### REQUIRED ACTION:
All lines from the one containing "5mods a Facebook-on (1746, 1056)" through the last line of the listing should be given again exactly, with no pictures.

——

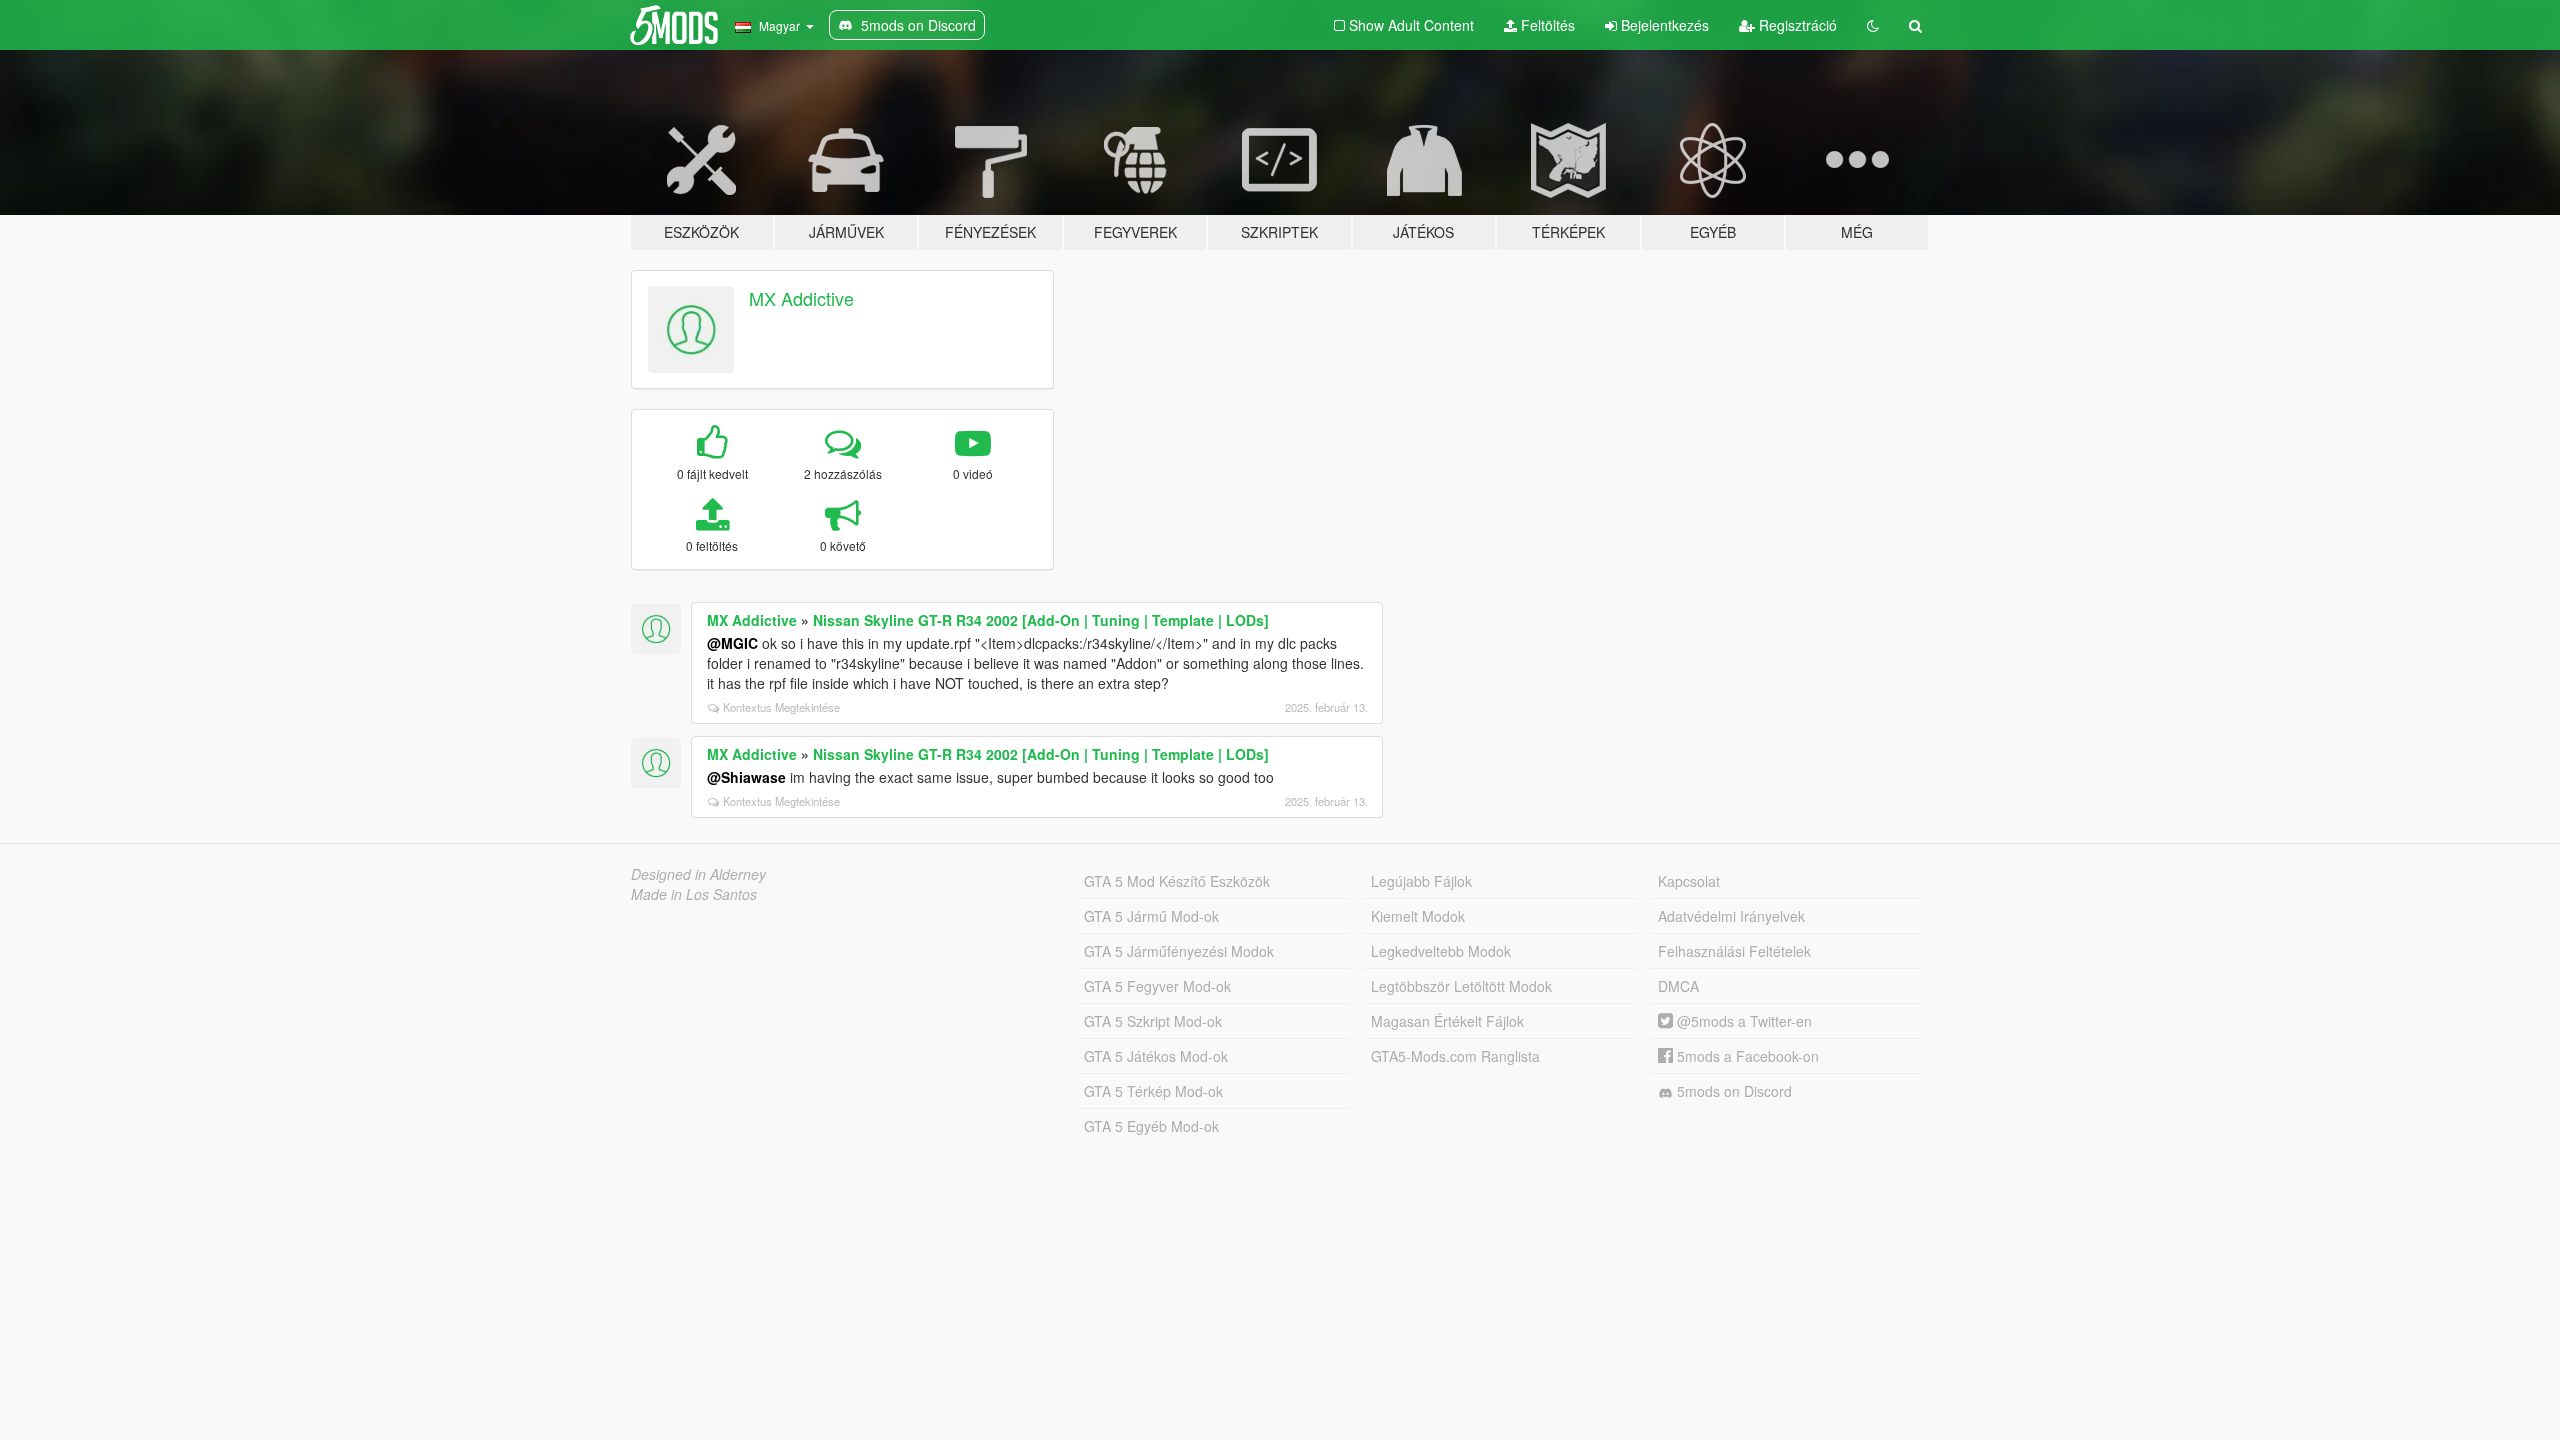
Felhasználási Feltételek (1734, 951)
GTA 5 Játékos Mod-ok (1156, 1056)
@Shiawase (746, 777)
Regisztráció (1796, 25)
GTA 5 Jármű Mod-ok (1151, 916)
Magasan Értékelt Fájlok (1447, 1021)
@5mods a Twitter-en (1742, 1021)
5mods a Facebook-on (1746, 1056)
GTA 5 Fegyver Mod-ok (1157, 986)
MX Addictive (801, 298)
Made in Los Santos (694, 894)
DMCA (1678, 986)
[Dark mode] (1873, 25)
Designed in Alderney (698, 874)
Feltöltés (1546, 25)
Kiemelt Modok (1418, 916)
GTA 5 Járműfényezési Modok (1179, 951)
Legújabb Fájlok (1421, 881)
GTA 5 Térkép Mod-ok (1153, 1091)
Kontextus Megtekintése (781, 707)
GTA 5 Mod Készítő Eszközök (1177, 881)
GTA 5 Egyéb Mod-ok (1151, 1126)
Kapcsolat (1689, 881)
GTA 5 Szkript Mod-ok (1153, 1021)
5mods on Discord (1732, 1091)
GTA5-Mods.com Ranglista (1455, 1056)
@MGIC (732, 643)
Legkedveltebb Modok (1441, 951)
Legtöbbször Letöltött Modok (1461, 986)
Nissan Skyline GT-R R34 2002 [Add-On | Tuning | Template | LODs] (1041, 620)
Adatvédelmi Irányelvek (1731, 916)
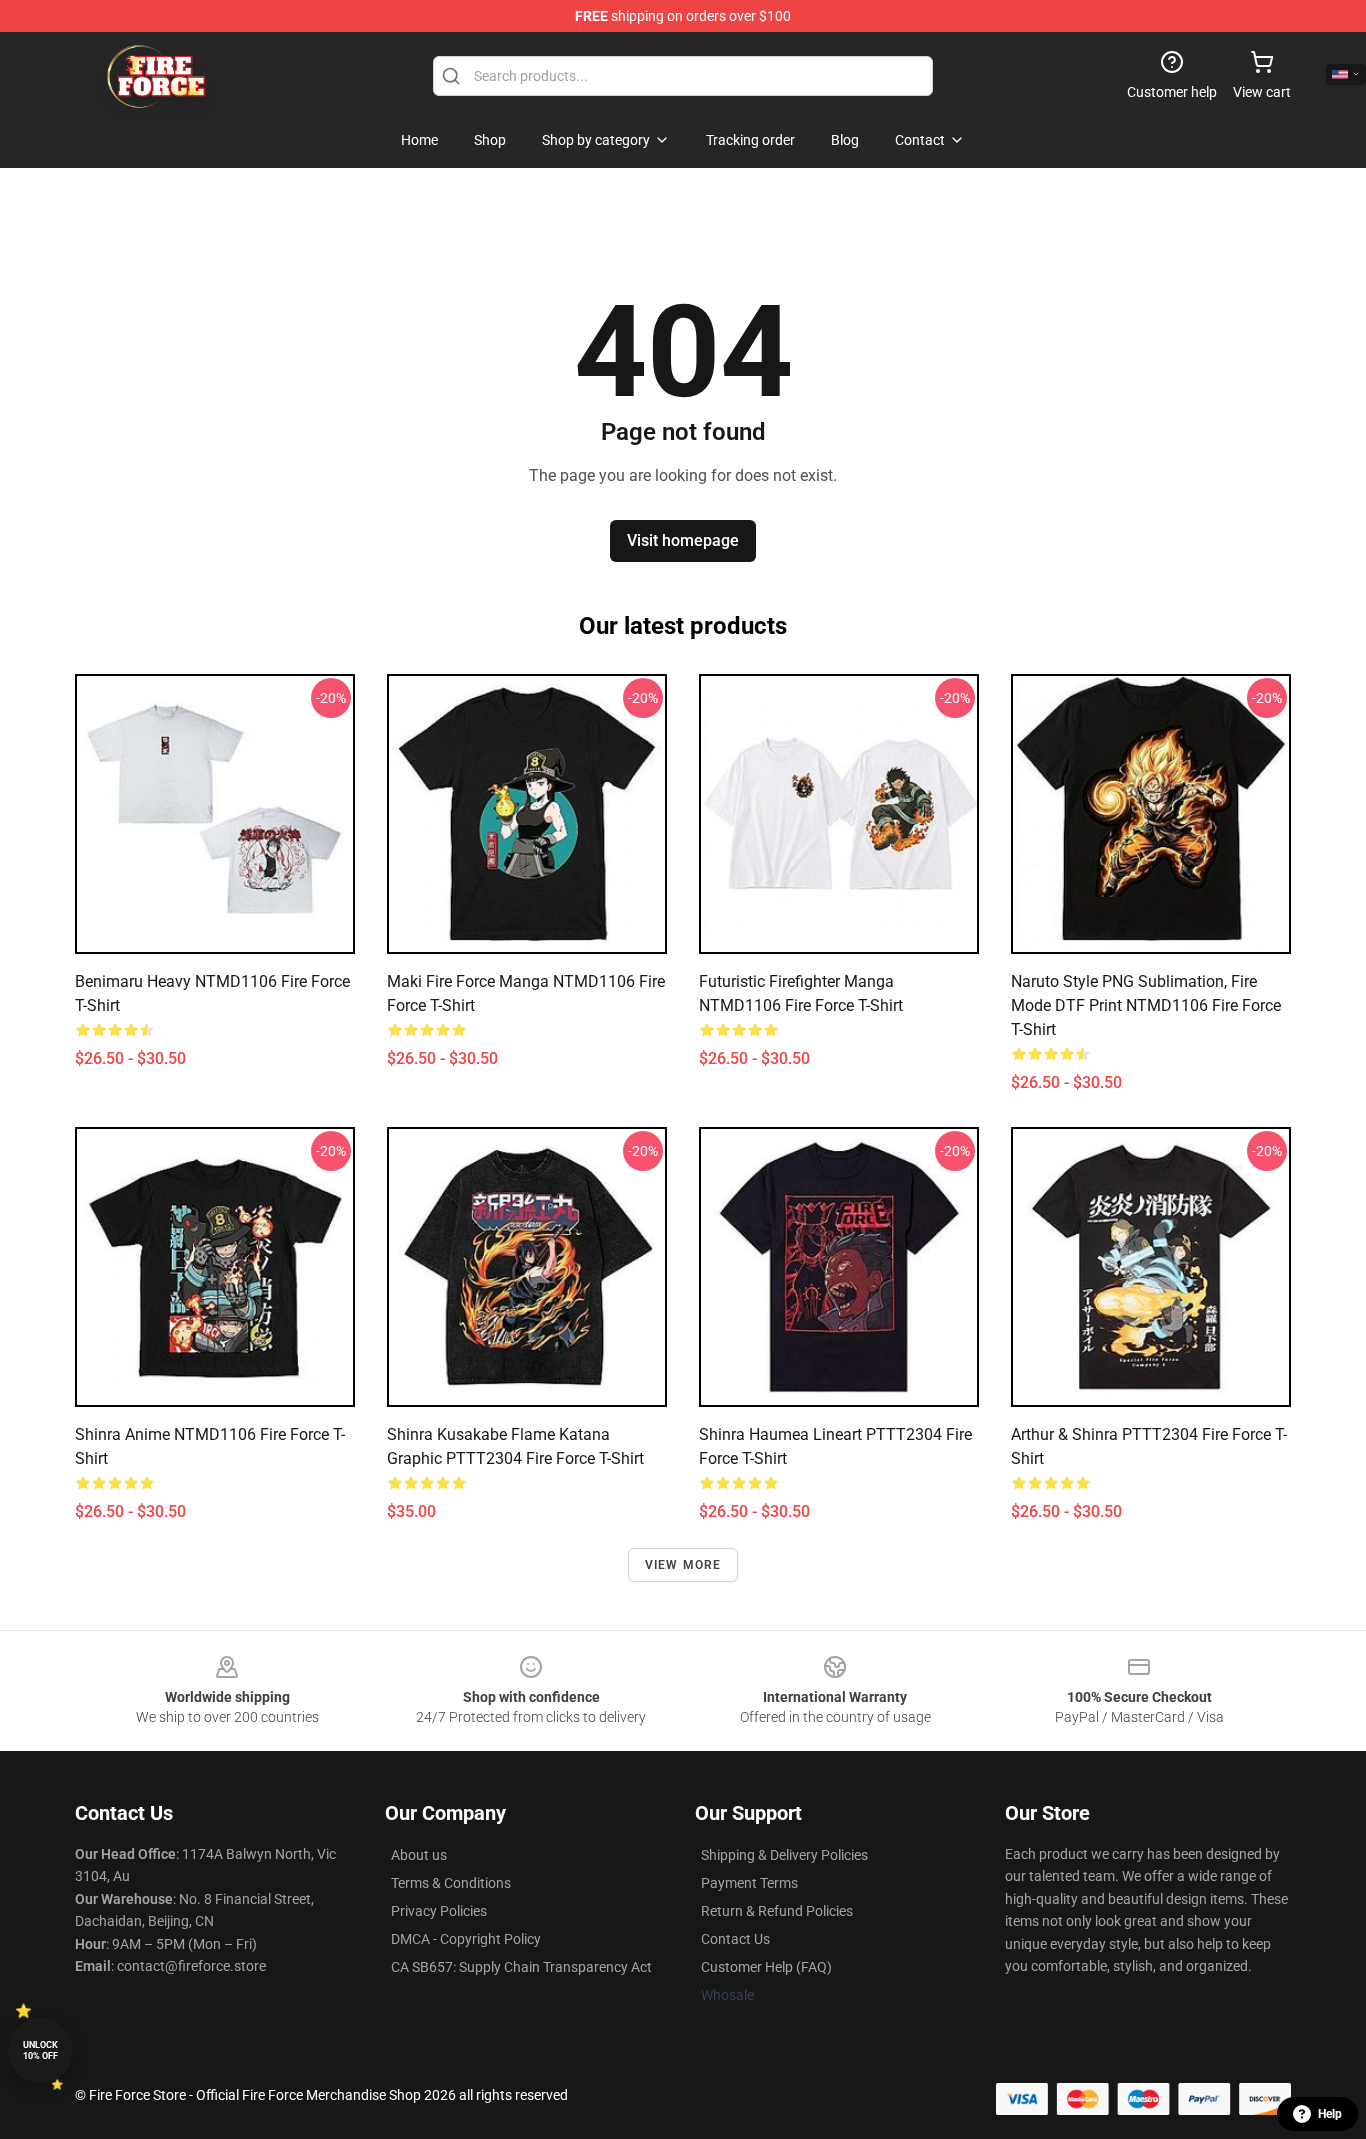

——

### RESPONSE TO THE TASK:
5mods a Facebook-on (1746, 1056)
GTA 5 Fegyver Mod-ok (1157, 986)
MX Addictive (801, 298)
Made in Los Santos (694, 894)
DMCA (1678, 986)
[Dark mode] (1873, 25)
Designed in Alderney (698, 874)
Feltöltés (1546, 25)
Kiemelt Modok (1418, 916)
GTA 5 Járműfényezési Modok (1179, 951)
Legújabb Fájlok (1421, 881)
GTA 5 Térkép Mod-ok (1153, 1091)
Kontextus Megtekintése (781, 707)
GTA 5 Mod Készítő Eszközök (1177, 881)
GTA 5 Egyéb Mod-ok (1151, 1126)
Kapcsolat (1689, 881)
GTA 5 Szkript Mod-ok (1153, 1021)
5mods on Discord (1732, 1091)
GTA5-Mods.com Ranglista (1455, 1056)
@MGIC (732, 643)
Legkedveltebb Modok (1441, 951)
Legtöbbször Letöltött Modok (1461, 986)
Nissan Skyline GT-R R34 2002 [Add-On | Tuning | Template | LODs] (1041, 620)
Adatvédelmi Irányelvek (1731, 916)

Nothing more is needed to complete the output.